How to use the Batch Normalization layer with video-caffe?
rpand002 opened this issue · comments
Does video-caffe supports batch normalization layer? How can I use the Batch normalization layer (BN), with this caffe version? Thank you for your assistance.

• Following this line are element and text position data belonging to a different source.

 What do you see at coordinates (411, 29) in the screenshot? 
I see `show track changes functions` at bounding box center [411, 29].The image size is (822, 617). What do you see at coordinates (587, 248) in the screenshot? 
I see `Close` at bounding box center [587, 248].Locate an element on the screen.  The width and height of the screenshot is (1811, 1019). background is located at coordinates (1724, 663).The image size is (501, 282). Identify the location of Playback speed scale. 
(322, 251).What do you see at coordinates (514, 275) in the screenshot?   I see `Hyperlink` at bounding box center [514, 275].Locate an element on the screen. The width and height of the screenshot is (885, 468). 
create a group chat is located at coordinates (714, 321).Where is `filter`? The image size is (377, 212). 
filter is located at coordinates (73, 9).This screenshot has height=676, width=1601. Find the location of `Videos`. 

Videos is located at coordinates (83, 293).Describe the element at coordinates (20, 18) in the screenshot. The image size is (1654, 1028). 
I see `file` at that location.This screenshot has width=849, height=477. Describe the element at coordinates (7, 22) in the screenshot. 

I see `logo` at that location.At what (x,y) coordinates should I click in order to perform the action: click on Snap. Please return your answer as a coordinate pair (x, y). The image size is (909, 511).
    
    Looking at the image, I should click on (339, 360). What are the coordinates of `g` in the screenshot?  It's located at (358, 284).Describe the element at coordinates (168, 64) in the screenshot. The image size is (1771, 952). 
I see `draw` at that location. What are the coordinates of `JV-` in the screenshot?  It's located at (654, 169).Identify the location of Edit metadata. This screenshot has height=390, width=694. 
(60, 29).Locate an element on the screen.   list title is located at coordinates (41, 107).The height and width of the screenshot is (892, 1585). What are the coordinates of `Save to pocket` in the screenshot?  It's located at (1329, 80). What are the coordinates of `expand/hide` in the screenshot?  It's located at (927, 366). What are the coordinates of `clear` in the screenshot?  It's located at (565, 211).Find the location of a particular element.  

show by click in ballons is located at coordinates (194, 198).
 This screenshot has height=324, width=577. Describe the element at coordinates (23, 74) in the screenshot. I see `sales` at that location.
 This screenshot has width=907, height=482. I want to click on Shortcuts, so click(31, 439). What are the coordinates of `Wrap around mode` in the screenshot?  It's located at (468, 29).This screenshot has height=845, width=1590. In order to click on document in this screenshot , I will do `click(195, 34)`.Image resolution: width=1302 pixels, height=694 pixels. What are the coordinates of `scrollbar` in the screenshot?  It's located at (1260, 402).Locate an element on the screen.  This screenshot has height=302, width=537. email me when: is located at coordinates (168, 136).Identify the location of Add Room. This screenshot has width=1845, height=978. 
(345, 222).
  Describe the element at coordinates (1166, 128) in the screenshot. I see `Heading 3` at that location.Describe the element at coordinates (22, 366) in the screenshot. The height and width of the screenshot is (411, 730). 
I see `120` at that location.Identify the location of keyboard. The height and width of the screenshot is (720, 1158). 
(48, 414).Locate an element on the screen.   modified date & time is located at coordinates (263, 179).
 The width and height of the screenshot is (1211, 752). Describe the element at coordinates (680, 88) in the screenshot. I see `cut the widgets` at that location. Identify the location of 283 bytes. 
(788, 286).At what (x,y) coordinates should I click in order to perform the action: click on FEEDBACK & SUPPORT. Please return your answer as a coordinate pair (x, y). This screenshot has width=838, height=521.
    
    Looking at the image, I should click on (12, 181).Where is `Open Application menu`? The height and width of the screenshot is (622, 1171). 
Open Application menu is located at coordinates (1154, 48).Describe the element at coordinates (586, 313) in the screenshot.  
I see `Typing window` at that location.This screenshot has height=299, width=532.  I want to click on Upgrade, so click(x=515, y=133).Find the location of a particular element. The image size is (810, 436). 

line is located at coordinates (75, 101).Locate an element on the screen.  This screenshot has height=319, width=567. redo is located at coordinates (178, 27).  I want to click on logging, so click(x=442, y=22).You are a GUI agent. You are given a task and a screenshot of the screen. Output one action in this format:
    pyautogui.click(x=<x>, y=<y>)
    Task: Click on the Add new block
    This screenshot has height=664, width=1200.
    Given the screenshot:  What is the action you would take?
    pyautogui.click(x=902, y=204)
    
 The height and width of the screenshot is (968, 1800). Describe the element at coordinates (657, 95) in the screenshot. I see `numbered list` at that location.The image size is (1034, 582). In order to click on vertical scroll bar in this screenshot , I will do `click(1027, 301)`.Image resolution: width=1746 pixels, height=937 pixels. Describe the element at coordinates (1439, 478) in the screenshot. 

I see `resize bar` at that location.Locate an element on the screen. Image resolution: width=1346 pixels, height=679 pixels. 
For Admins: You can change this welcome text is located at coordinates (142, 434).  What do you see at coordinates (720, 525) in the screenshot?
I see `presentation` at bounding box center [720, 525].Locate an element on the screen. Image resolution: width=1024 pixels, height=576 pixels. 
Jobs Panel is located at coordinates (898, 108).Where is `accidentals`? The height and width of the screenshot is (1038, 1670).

Batch normalization should work as it's already included in this version of Caffe (both master / refactor branches): https://github.com/chuckcho/video-caffe/blob/master/include/caffe/layers/batch_norm_layer.hpp
Thanks for your response. I have tried using the batch normalization layer before each relu layer but getting error. I have added the following lines in the prototxt file.
----- 1st group -----
layer {
name: "conv1a"
type: "NdConvolution"
bottom: "data"
top: "conv1a"
param {
lr_mult: 1
decay_mult: 1
}
param {
lr_mult: 2
decay_mult: 0
}
convolution_param {
num_output: 64
kernel_shape { dim: 3 dim: 3 dim: 3 }
stride_shape { dim: 1 dim: 1 dim: 1 }
pad_shape { dim: 1 dim: 1 dim: 1 }
weight_filler {
type: "gaussian"
std: 0.01
}
bias_filler {
type: "constant"
value: 0
}
}
}
layer {
name: "bn1"
type: "BatchNorm"
bottom: "conv1a"
top: "bn1"
param {
lr_mult: 0
}
param {
lr_mult: 0
}
param {
lr_mult: 0
}
}
layer {
name: "relu1a"
type: "ReLU"
bottom: "bn1"
top: "relu1a"
}
layer {
name: "pool1"
type: "NdPooling"
bottom: "relu1a"
top: "pool1"
pooling_param {
pool: MAX
kernel_shape { dim: 1 dim: 2 dim: 2 }
stride_shape { dim: 1 dim: 2 dim: 2 }
}
}
------ Error-----
Check failed: target_blobs[j]->shape() == source_blob->shape() Cannot share param 0 weights from layer 'bn1'; shape mismatch. Source param shape is 128 (128); target param shape is 64 (64).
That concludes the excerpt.